TASK TO CARRY OUT:
Retype, without any change, the part of the entries that opens with the line containing "The width and" and runs through the end of the entries. Leave the pictures out of your answer.

PROVIDED DATA:
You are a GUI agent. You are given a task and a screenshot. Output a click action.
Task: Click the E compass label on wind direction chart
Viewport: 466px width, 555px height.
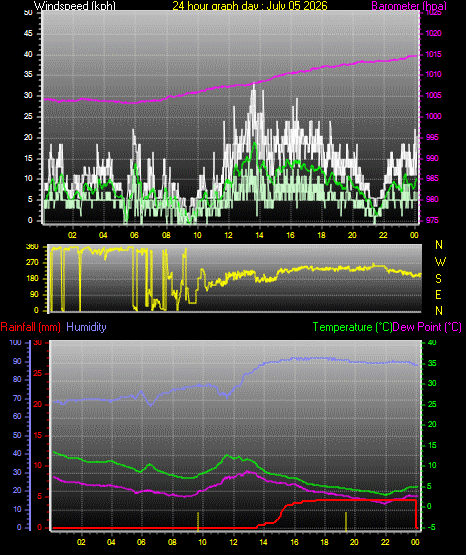(438, 294)
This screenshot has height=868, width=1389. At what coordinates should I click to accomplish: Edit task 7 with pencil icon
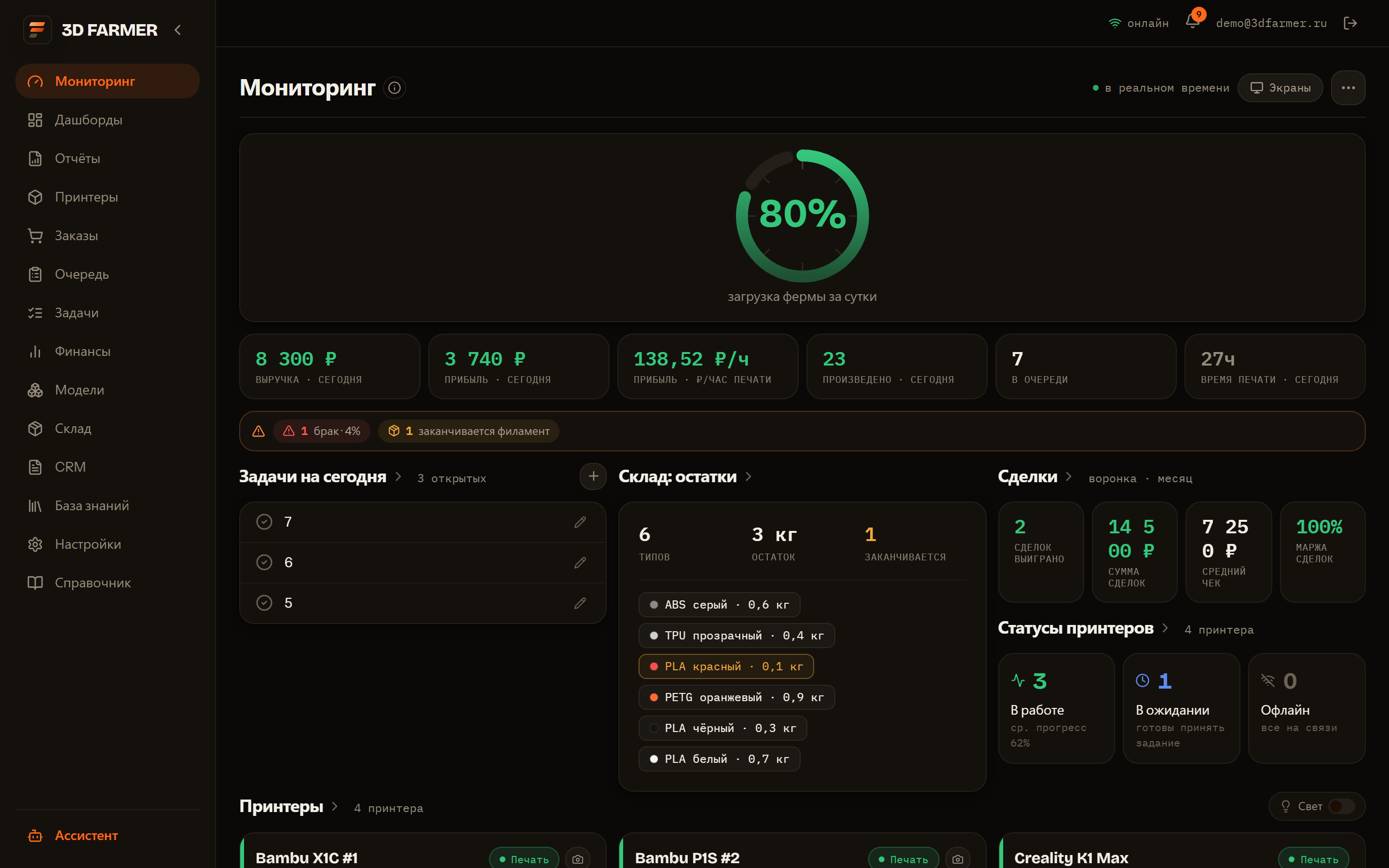click(580, 522)
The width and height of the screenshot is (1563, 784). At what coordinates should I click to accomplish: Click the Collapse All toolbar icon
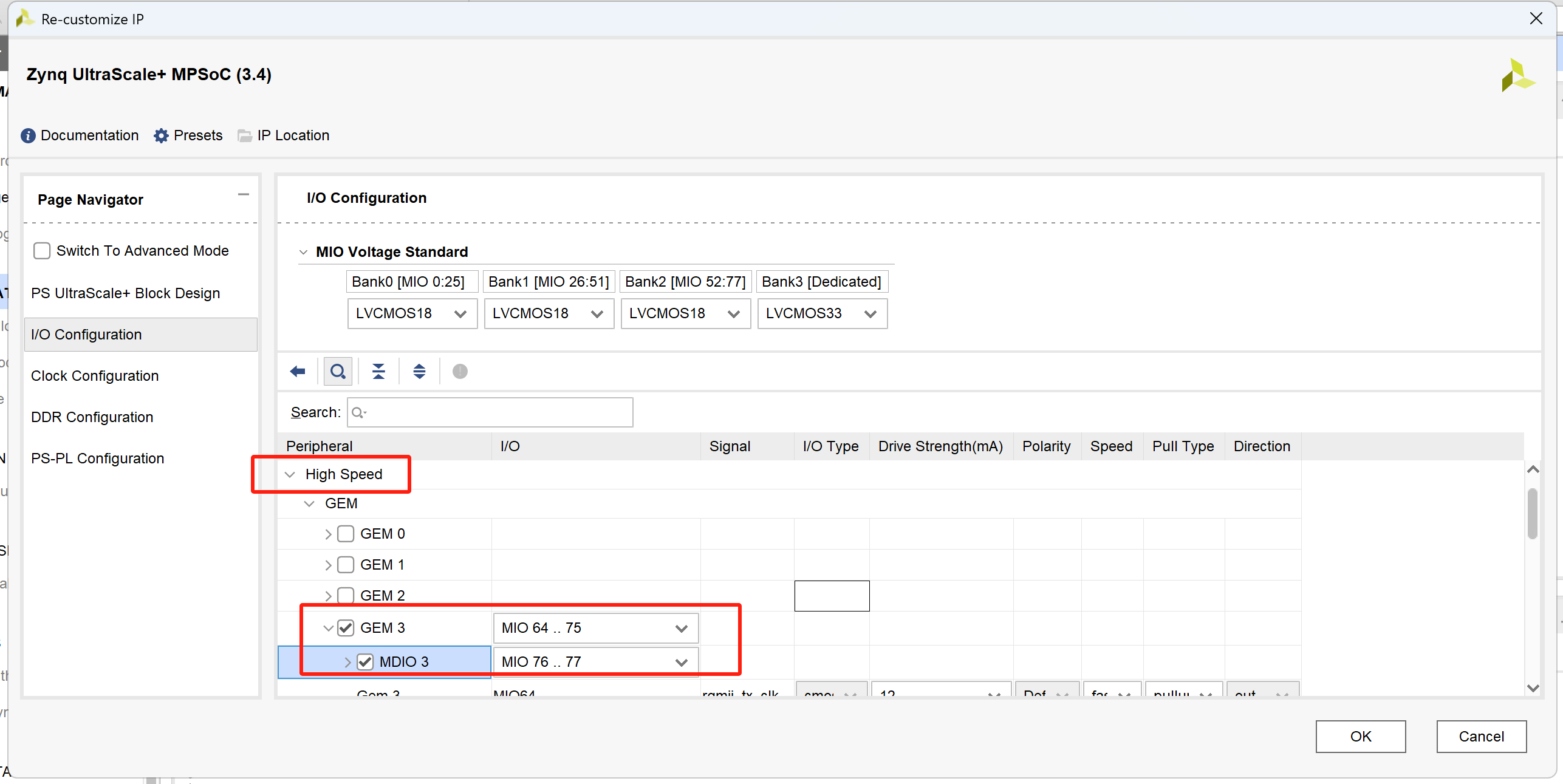(x=378, y=371)
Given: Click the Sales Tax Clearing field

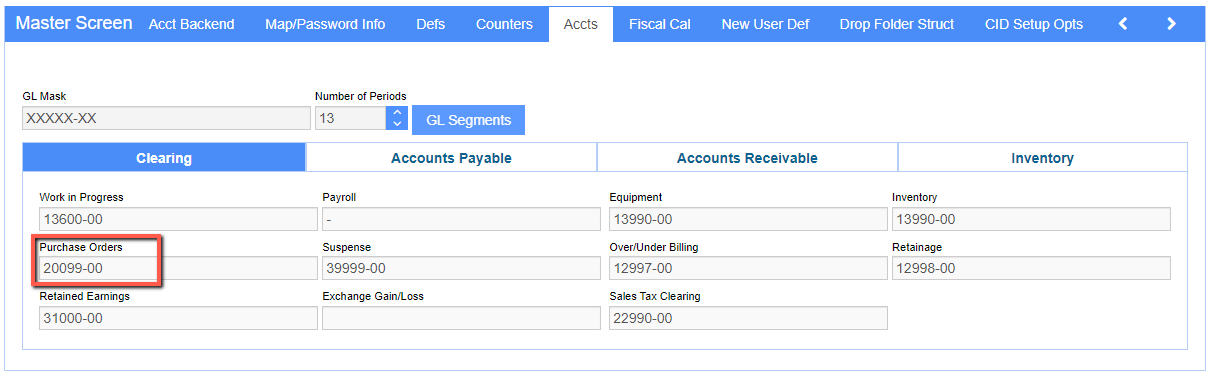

EXPECTED ANSWER:
The width and height of the screenshot is (1563, 784). At what coordinates should I click to accomplish: Click the Collapse All toolbar icon
(x=378, y=371)
Given: Click the Sales Tax Clearing field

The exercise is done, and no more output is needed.